Help for package multiCCA

Title:

Multiple Canonical Correlation Analysis (Kernel and Functional)

Version:

0.1.0

Description:

Implements methods for multiple canonical correlation analysis (CCA) for more than two data blocks, with a focus on multivariate repeated measures and functional data. The package provides two approaches: (i) multiple kernel CCA, which embeds each data block into a reproducing kernel Hilbert space to capture nonlinear dependencies, and (ii) multiple functional CCA, which represents repeated measurements as smooth functions and performs analysis in a Hilbert space framework. Both approaches are formulated via covariance operators and solved as generalized eigenvalue problems with regularization to ensure numerical stability. The methods allow estimation of canonical variables, generalized canonical correlations, and low-dimensional representations for exploratory analysis and visualization of dependence structures across multiple feature sets. The implementation follows the framework developed in Górecki, Krzyśko, Gnettner and Kokoszka (2025) <doi:10.48550/arXiv.2510.04457>.

License:

MIT + file LICENSE

Encoding:

UTF-8

RoxygenNote:

7.3.3

Suggests:

testthat (≥ 3.0.0)

Config/testthat/edition:

Imports:

fda, geigen, ggplot2, rlang

URL:

https://github.com/Halmaris/multiCCA

BugReports:

https://github.com/Halmaris/multiCCA/issues

NeedsCompilation:

Packaged:

2026-03-19 14:57:46 UTC; Tomek

Author:

Tomasz Gorecki

[aut, cre]

Maintainer:

Tomasz Gorecki <tomasz.gorecki@amu.edu.pl>

Repository:

CRAN

Date/Publication:

2026-03-23 17:50:07 UTC

multiCCA: Multiple Canonical Correlation Analysis

Description

Implementation of kernel and functional multiple canonical correlation analysis.

Author(s)

Maintainer: Tomasz Gorecki tomasz.gorecki@amu.edu.pl (ORCID)
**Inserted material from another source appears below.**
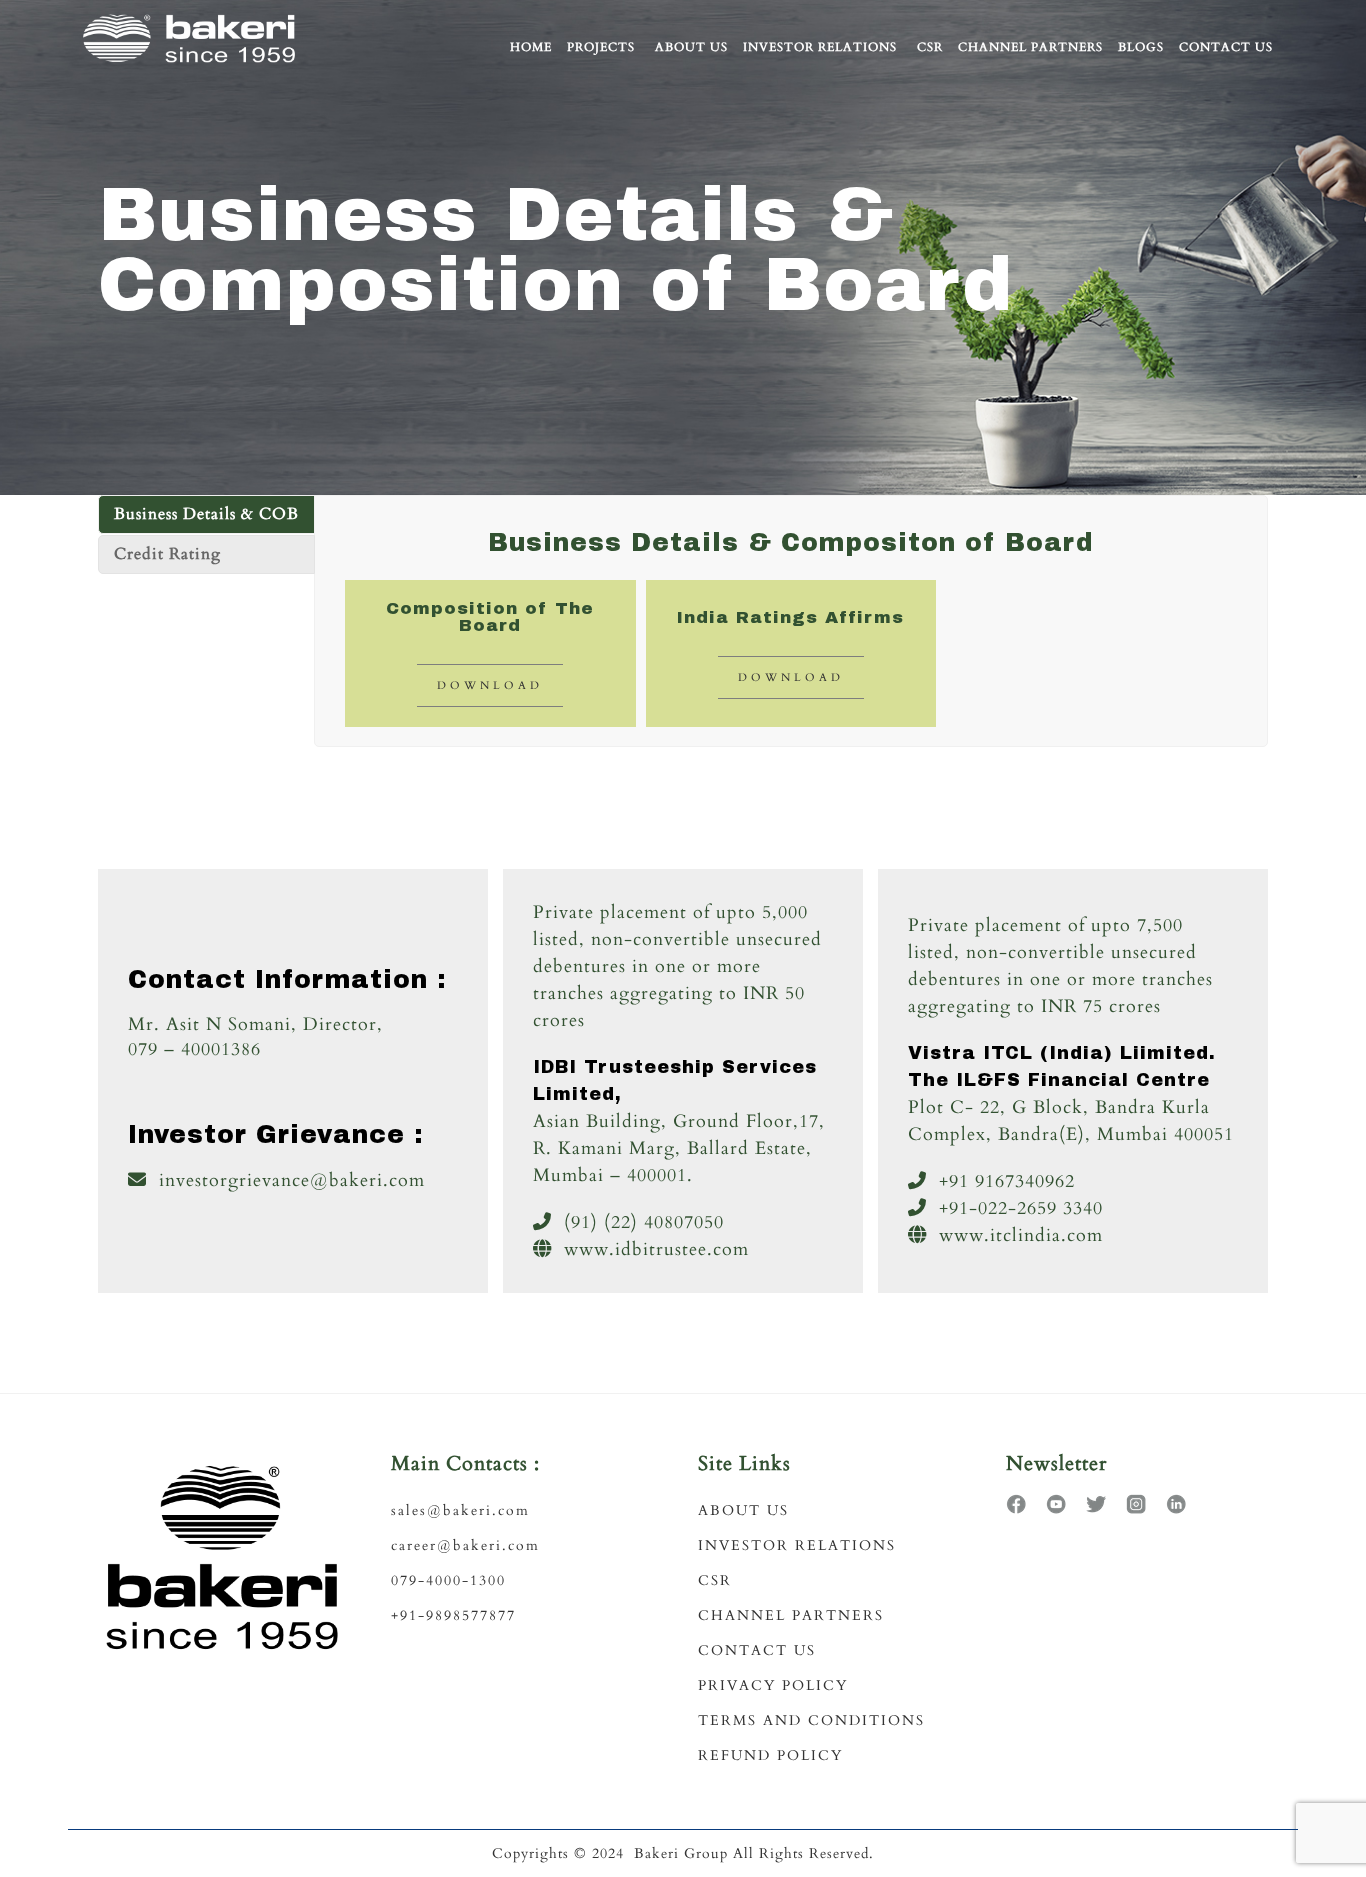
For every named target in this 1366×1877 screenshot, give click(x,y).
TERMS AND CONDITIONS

Compute Hopkins statistic for increasing numbers of components

Description

Computes the Hopkins statistic for representations based on increasing numbers of canonical components obtained from an MCCA model.

Usage

hopkins_vs_components(
  fit,
  blocks = NULL,
  max_comp = NULL,
  m = NULL,
  nrep = 50,
  seed = NULL
)

Arguments

fit

Fitted object of class mcca_fit.

blocks

Vector of block indices included in the representation. If NULL, all blocks are used.

max_comp

Maximum number of components to evaluate.

m

Number of sampled points used in the Hopkins statistic.

nrep

Number of repetitions used to estimate the statistic.

seed

Optional random seed.

Value

A data frame containing:

components – number of components,
hopkins – mean Hopkins statistic,
sd – standard deviation across repetitions.

Examples

set.seed(1)

n <- 20
T_len <- 10

X <- list(
  lapply(seq_len(n), function(i) matrix(rnorm(T_len * 3), T_len, 3)),
  lapply(seq_len(n), function(i) matrix(rnorm(T_len * 2), T_len, 2))
)

fit <- mcca_fit(method = "kernel", X = X, ncomp = 3)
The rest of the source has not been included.